Comprehensive voice management and control
PEF adds extensive voice management functionality for networks using SIP, providing detailed reporting and troubleshooting capabilities. To ensure sufficient voice capacity in the Wi-Fi network, Voice Call Admission Control (CAC) prevents any single AP from becoming congested with too many voice calls. This is accomplished by limiting the number of active voice calls allowed on a radio or by setting voice bandwidth thresholds.
ARUBA'S WIRELESS INTRUSION PROTECTION (WIP) MODULE FEATURES:
Unique station and user classification
Aruba's classification system automatically identifies and classifies all APs and stations connected to the network. The system works by comparing traffic seen in the air with traffic seen on the wire. When a match is found, it is known with certainty that the device belongs to the local network rather than a neighboring network. This avoids false alarms for the administrator, because only true rogue devices are classified as such.
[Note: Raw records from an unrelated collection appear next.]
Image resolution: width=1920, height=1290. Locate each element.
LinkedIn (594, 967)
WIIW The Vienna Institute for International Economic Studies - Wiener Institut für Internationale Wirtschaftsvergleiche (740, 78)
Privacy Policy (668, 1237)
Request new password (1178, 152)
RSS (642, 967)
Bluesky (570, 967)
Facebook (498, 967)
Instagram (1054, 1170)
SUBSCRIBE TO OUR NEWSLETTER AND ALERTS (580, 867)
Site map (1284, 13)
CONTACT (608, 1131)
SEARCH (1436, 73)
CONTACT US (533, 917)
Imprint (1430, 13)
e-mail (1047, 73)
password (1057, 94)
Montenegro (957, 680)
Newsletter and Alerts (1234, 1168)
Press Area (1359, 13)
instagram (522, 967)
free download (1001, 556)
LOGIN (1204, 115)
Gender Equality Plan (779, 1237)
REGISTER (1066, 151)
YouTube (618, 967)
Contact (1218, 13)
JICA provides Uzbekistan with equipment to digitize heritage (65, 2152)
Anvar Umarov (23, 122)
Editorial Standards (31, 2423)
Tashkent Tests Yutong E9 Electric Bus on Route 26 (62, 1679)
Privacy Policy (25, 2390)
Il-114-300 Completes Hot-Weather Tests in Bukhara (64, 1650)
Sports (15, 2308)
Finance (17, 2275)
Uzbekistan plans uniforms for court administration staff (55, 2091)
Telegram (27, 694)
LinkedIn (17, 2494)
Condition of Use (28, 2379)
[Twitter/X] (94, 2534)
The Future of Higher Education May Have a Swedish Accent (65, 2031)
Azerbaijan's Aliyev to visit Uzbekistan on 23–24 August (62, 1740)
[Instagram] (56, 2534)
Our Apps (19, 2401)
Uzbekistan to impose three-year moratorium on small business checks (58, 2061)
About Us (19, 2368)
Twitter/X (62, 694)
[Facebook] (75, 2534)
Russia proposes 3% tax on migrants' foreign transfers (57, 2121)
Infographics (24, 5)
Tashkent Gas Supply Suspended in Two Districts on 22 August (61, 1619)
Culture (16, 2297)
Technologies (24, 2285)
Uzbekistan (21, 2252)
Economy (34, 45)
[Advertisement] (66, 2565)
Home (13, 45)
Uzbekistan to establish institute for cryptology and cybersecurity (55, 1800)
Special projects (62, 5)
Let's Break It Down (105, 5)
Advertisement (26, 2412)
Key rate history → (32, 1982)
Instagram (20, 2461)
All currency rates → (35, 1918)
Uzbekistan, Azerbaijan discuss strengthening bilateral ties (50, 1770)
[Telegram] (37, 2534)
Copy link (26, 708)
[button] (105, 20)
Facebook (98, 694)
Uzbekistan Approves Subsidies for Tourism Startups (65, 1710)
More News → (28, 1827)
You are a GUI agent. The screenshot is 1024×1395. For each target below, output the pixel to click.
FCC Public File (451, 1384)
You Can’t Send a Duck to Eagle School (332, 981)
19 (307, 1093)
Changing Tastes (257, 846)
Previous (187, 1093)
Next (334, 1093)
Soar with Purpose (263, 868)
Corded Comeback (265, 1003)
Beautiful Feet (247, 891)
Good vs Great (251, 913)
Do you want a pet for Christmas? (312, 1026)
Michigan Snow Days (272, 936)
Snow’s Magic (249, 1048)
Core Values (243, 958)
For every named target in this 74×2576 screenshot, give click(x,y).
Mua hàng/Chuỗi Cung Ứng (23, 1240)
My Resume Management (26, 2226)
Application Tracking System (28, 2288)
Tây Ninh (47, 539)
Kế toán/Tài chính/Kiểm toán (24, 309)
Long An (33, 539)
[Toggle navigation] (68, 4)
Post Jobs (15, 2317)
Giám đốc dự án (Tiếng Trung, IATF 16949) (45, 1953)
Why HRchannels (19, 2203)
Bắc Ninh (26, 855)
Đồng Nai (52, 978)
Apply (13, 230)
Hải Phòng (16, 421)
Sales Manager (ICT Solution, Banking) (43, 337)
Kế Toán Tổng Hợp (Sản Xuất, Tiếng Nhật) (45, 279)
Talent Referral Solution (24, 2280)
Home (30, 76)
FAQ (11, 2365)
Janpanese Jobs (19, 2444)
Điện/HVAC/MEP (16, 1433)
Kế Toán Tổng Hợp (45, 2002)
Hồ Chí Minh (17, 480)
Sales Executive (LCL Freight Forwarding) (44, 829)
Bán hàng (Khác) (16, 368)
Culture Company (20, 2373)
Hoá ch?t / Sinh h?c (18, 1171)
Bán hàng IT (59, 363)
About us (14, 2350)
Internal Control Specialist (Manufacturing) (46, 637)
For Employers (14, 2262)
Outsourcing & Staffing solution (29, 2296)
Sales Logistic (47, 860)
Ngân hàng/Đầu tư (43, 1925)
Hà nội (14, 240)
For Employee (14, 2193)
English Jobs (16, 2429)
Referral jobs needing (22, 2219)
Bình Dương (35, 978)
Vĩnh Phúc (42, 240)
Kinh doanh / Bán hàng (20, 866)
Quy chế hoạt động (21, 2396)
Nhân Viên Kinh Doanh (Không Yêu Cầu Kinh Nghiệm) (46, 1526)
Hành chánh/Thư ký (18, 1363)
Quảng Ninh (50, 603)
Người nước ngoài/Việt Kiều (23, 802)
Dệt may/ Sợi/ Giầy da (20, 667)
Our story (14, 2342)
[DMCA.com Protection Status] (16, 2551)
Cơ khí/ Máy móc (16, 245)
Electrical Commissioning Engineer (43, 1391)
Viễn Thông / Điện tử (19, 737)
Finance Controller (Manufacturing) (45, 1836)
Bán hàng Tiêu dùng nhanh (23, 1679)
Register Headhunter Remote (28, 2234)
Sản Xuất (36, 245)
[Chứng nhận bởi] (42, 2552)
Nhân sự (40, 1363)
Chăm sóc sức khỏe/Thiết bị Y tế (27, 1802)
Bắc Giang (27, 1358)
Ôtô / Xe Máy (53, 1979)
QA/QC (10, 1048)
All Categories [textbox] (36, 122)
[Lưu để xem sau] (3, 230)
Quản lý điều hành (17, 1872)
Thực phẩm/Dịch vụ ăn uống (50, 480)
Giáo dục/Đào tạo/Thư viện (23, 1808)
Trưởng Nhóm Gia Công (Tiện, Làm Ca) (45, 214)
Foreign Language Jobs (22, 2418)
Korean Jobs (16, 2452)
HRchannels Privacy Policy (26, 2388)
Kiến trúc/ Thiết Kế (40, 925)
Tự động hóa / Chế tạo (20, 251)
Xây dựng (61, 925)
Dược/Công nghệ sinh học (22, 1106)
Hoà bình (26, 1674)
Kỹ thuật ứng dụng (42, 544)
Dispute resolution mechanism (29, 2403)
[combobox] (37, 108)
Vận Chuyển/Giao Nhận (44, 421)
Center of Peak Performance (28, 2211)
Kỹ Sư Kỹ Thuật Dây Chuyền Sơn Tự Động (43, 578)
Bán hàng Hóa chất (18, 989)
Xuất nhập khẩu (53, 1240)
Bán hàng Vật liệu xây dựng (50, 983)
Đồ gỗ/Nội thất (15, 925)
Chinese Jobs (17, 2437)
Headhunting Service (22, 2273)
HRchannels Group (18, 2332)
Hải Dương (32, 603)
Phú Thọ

Detecting and disabling rogue APs
Aruba's classification algorithms allow the system to accurately determine who is a threat and who is not. Once classified as rogue, these APs can be automatically disabled. Administrators are also notified of the presence of rogue devices, along with their precise physical location on a floorplan, so that they may be removed from the network.
Denial of service and impersonation protection
Wireless networks, by their nature, make an attractive target for denial of service attacks. Such attacks include software that floods the network with association requests, attacks that make a laptop look like thousands of APs, and de-authentication floods. Aruba mobility controllers equipped with the ArubaOS WIP module maintain signatures of many different wireless attacks and are able to block them so service is not disrupted.
One of the common attacks possible in wireless networks is the "man-in-the-middle" attack. During a man-in-the-middle attack, a hacker masquerades as a legitimate AP. Then, acting as a relay point, this man-in-the-middle fools users and other APs into sending data through the unauthorized device. An attacker can then modify or corrupt data or conduct password-cracking routines.
Policy definition and enforcement
The ArubaOS WIP module provides a number of policies that can be configured to take automatic action when a policy is violated. Examples of wireless policies include weak WEP implementation detection, AP misconfiguration protection, ad-hoc network detection and protection, unauthorized NIC type detection, wireless bridge detection and more.
Using wireless to protect your wired network
Even if Wireless LANs are not sanctioned at this time, no security conscious company can afford to do nothing. Aruba's WIP will keep wireless traffic from working its way into the wired network through rogue APs unknowingly attached to a network port. With Aruba's mobility system equipped with WIP, the enterprise network is protected against wireless security holes.
Using wireless to protect your existing wireless network
Aruba's mobility system with WIP delivers the detection and protection necessary to keep your existing wireless network safe from undesirable wireless access. ArubaOS WIP complements and enhances any existing WLAN deployment, including Cisco deployments, by providing advanced RF security and control features not found in first-generation wireless products.